One fact that I have stated continually over the years is that no mainstream authentication method (consumer or enterprise) is bulletproof. Even the PKI solution Tim touts is problematic, and I don't agree with his assessment that it will solve the consumer authentication problem. It's clear from talking to the world's largest financial institutions that most FIs are not prepared to deploy a full-blown client and/or hardware solution - U.S. consumers don't want them (note: the recent VeriSign/eBay announcement is not a bellwether for general consumer usage), and the FIs are unprepared for the onslaught of help desk calls. But, let's assume for the sake of argument that FIs could deploy smart cards on a large scale.
Smart cards offer a highly tamper-resistant storage mechanism for private keys. Most people would agree that smart cards are the most mainstream secure storage mechanism for private keys (after all, the deployment of HSMs to end users is impractical, right?). I like the technology for the right use cases, and I think it is perhaps the best authenticator available from a security perspective (provided, as with any authentication technology, that the identity proofing is done correctly). But even smart cards are subject to attack. Let's say that the client middleware is configured to authenticate the user once via PIN (or biometric), then enable continual access to the private key. User malware can send data down to the smart card for signing by the private key, but the user would never know. Let's kick it up a notch - let's make the user enter the PIN every time a signing function is required (ignoring usability implications). Malware could send down data to the card for signature that is different from what the user is expecting to sign.
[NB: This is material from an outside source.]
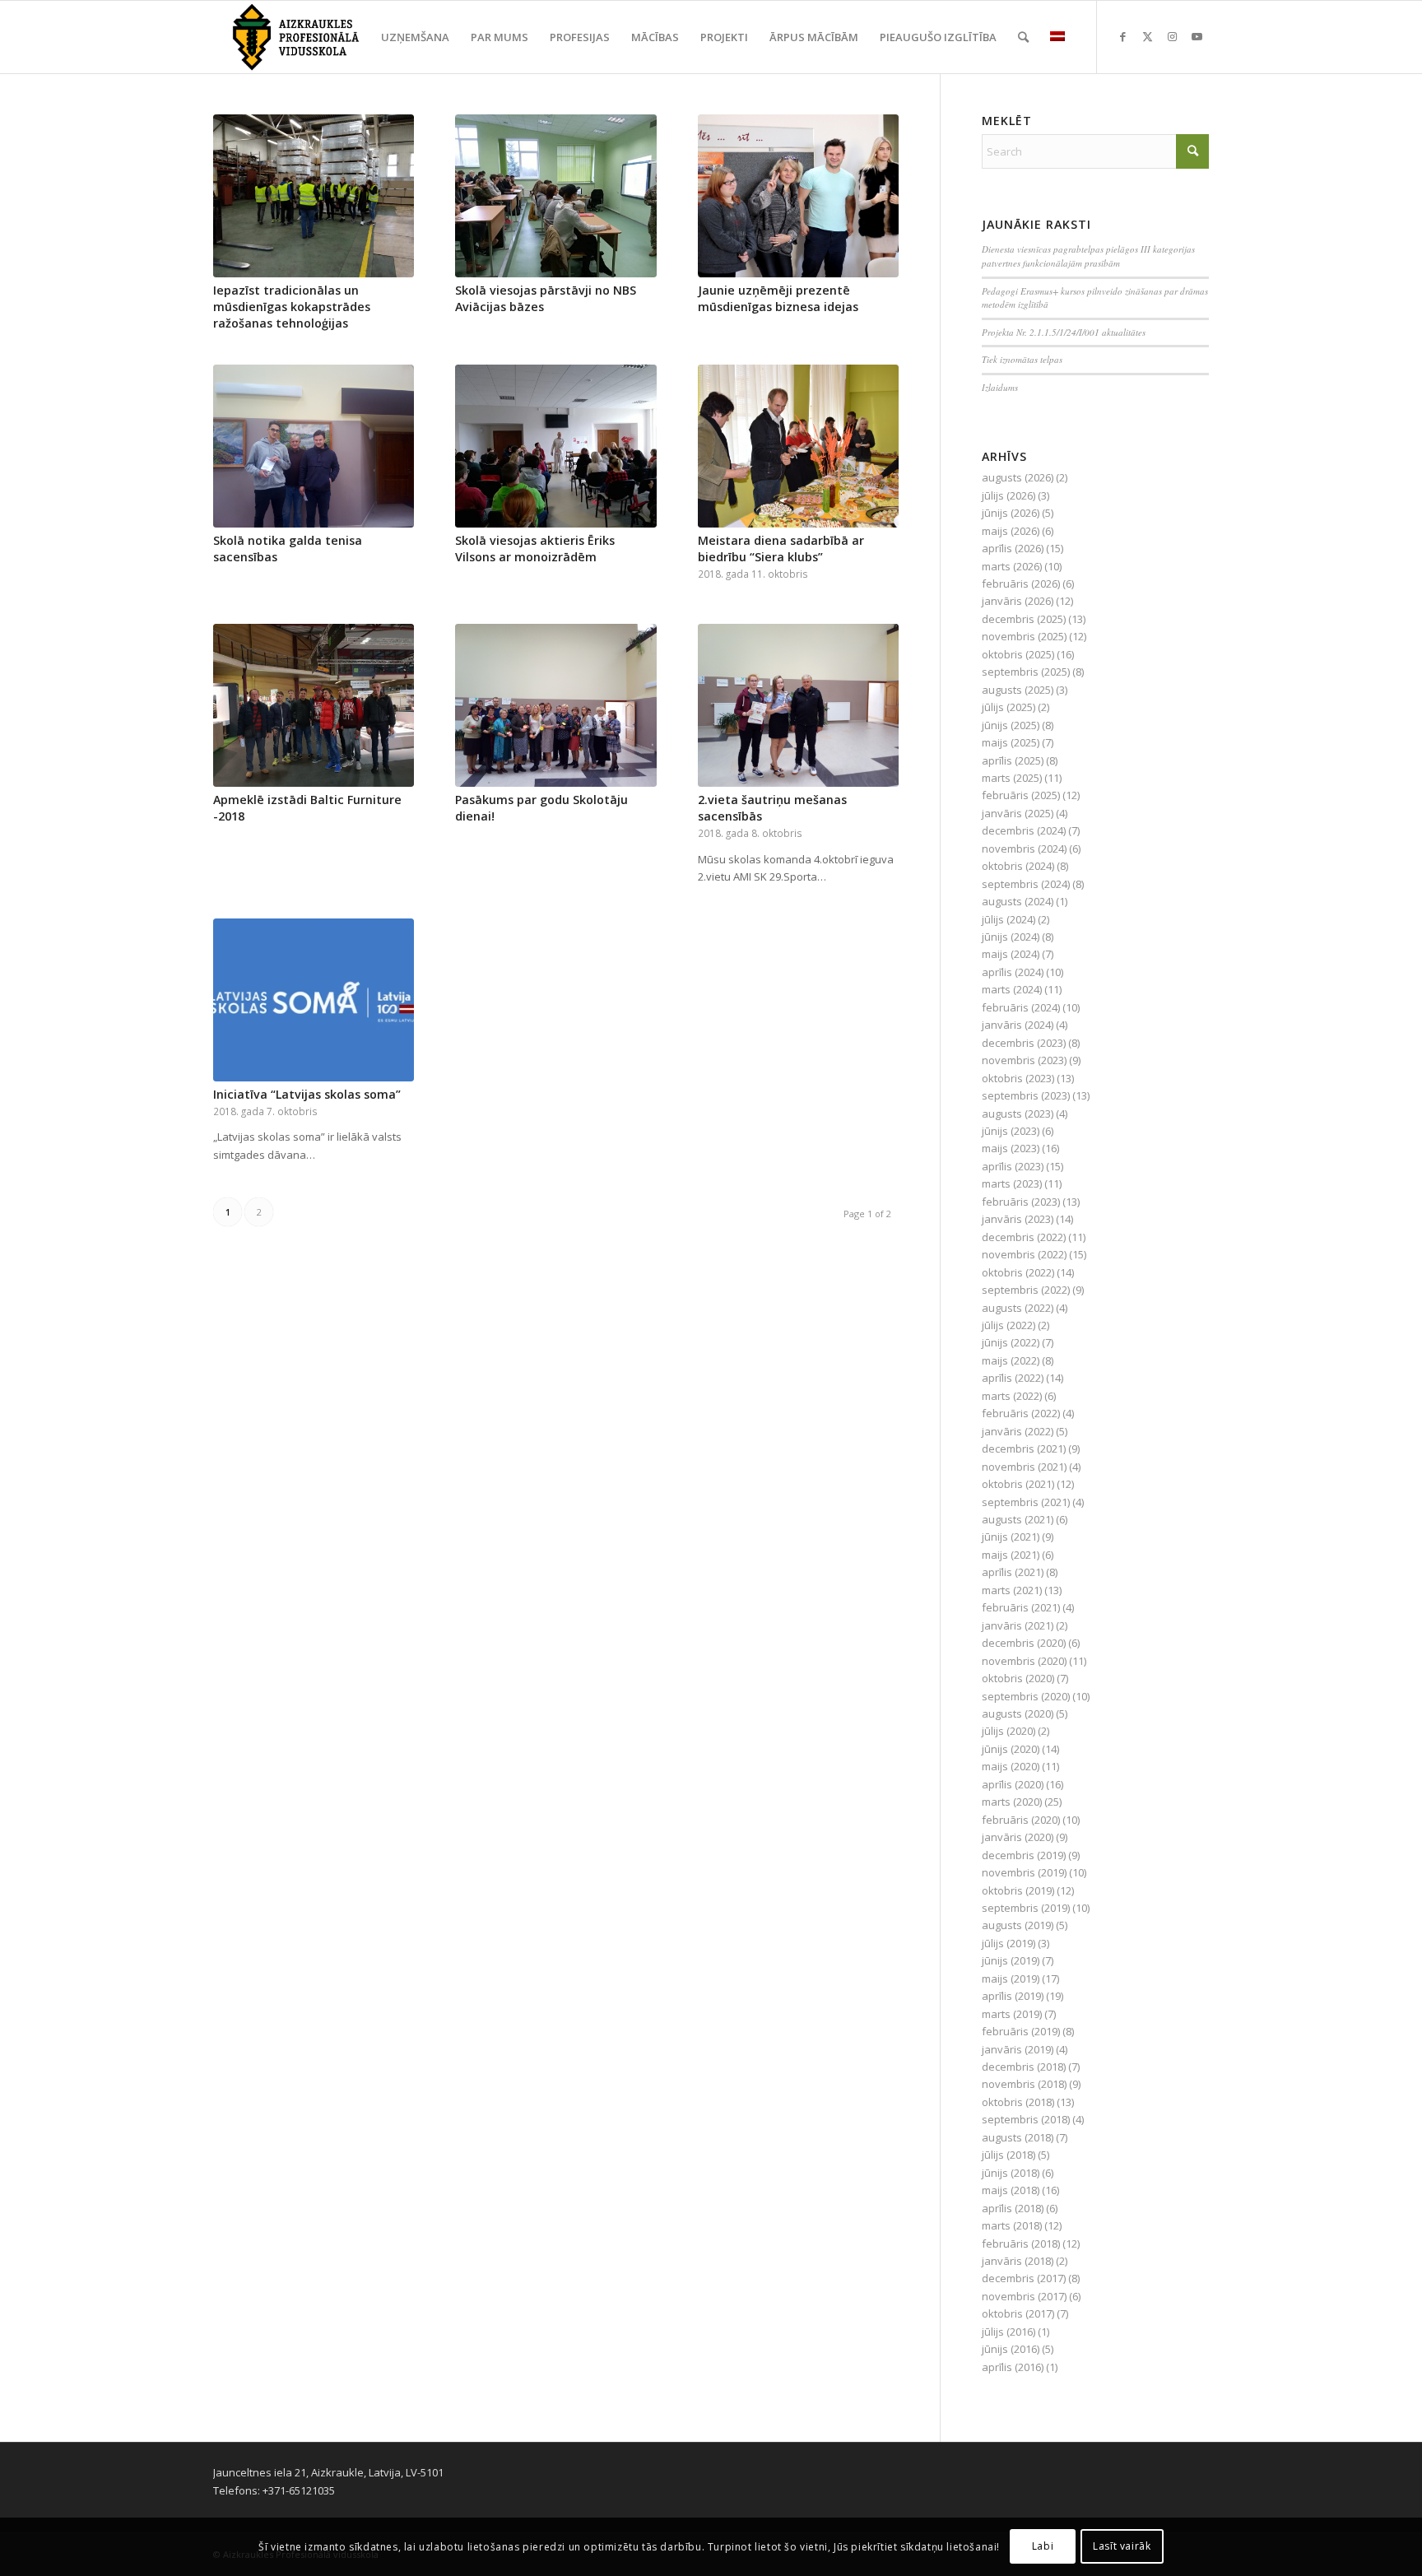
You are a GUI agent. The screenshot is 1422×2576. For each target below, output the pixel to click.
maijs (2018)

Software-based PKI solutions overcome some of the smart card deployment concerns, but they are not as secure as smart cards and are subject to similar attacks as the one Tim specifies for typing biometrics.
Another fact that I have also stated over the years is that authentication solutions must be layered to provide an adequate level of identity assurance that is required for the application. This is why you are seeing the FIs overlay risk analytic engines on top of primary authentication mechanisms. No one technology will do the trick. I’m not summarily dismissing either the typing biometric or PKI technologies. To suggest however, that PKI will solve the consumer authentication problem is disingenuous.